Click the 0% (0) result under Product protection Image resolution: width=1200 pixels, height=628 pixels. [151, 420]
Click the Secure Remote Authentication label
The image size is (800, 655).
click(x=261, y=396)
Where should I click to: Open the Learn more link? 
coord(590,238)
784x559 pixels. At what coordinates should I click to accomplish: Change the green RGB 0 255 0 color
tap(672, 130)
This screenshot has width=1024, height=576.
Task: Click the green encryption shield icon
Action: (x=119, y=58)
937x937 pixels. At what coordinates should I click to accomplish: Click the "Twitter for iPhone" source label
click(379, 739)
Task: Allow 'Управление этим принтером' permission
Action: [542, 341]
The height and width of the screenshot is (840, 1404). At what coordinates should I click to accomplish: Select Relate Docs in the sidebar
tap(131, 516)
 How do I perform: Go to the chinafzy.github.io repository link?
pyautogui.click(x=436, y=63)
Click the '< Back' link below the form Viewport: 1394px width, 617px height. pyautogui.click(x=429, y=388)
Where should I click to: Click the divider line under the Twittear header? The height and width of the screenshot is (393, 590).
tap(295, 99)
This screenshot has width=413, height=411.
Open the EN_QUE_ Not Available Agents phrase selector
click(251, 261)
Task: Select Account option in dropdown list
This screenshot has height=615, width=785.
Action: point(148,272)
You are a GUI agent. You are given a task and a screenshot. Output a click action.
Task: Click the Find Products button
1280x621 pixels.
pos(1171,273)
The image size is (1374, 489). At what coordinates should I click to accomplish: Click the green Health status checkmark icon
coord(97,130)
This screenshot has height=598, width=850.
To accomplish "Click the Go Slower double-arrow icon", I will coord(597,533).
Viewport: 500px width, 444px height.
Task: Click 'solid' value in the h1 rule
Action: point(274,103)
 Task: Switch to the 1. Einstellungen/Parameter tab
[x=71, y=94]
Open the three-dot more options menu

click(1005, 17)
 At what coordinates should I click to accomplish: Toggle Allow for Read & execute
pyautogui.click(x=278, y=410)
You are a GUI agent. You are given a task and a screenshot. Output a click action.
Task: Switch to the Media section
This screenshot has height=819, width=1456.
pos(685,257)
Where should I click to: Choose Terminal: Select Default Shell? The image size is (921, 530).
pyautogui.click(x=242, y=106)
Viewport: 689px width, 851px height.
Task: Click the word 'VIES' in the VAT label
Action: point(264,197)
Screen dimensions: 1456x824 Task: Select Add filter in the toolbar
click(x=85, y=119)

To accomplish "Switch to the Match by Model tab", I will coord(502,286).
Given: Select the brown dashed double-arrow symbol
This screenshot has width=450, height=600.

------------------------------------------------------------------------

**Set task:**
Give the data above as a numbered list, one line per item, leaving out blank lines.

**Written answer:**
1. Click the 0% (0) result under Product protection Image resolution: width=1200 pixels, height=628 pixels. [151, 420]
2. Click the Secure Remote Authentication label
3. The image size is (800, 655).
4. click(x=261, y=396)
5. Where should I click to: Open the Learn more link? 
6. coord(590,238)
7. 784x559 pixels. At what coordinates should I click to accomplish: Change the green RGB 0 255 0 color
8. tap(672, 130)
9. This screenshot has width=1024, height=576.
10. Task: Click the green encryption shield icon
11. Action: (x=119, y=58)
12. 937x937 pixels. At what coordinates should I click to accomplish: Click the "Twitter for iPhone" source label
13. click(379, 739)
14. Task: Allow 'Управление этим принтером' permission
15. Action: [542, 341]
16. The height and width of the screenshot is (840, 1404). At what coordinates should I click to accomplish: Select Relate Docs in the sidebar
17. tap(131, 516)
18.  How do I perform: Go to the chinafzy.github.io repository link?
19. pyautogui.click(x=436, y=63)
20. Click the '< Back' link below the form Viewport: 1394px width, 617px height. pyautogui.click(x=429, y=388)
21. Where should I click to: Click the divider line under the Twittear header? The height and width of the screenshot is (393, 590).
22. tap(295, 99)
23. This screenshot has width=413, height=411.
24. Open the EN_QUE_ Not Available Agents phrase selector
25. click(251, 261)
26. Task: Select Account option in dropdown list
27. This screenshot has height=615, width=785.
28. Action: point(148,272)
29. You are a GUI agent. You are given a task and a screenshot. Output a click action.
30. Task: Click the Find Products button
31. 1280x621 pixels.
32. pos(1171,273)
33. The image size is (1374, 489). At what coordinates should I click to accomplish: Click the green Health status checkmark icon
34. coord(97,130)
35. This screenshot has height=598, width=850.
36. To accomplish "Click the Go Slower double-arrow icon", I will coord(597,533).
37. Viewport: 500px width, 444px height.
38. Task: Click 'solid' value in the h1 rule
39. Action: point(274,103)
40.  Task: Switch to the 1. Einstellungen/Parameter tab
41. [x=71, y=94]
42. Open the three-dot more options menu
43. click(1005, 17)
44.  At what coordinates should I click to accomplish: Toggle Allow for Read & execute
45. pyautogui.click(x=278, y=410)
46. You are a GUI agent. You are given a task and a screenshot. Output a click action.
47. Task: Switch to the Media section
48. This screenshot has height=819, width=1456.
49. pos(685,257)
50. Where should I click to: Choose Terminal: Select Default Shell? The image size is (921, 530).
51. pyautogui.click(x=242, y=106)
52. Viewport: 689px width, 851px height.
53. Task: Click the word 'VIES' in the VAT label
54. Action: point(264,197)
55. Screen dimensions: 1456x824 Task: Select Add filter in the toolbar
56. click(x=85, y=119)
57. To accomplish "Switch to the Match by Model tab", I will coord(502,286).
58. Given: Select the brown dashed double-arrow symbol
59. This screenshot has width=450, height=600.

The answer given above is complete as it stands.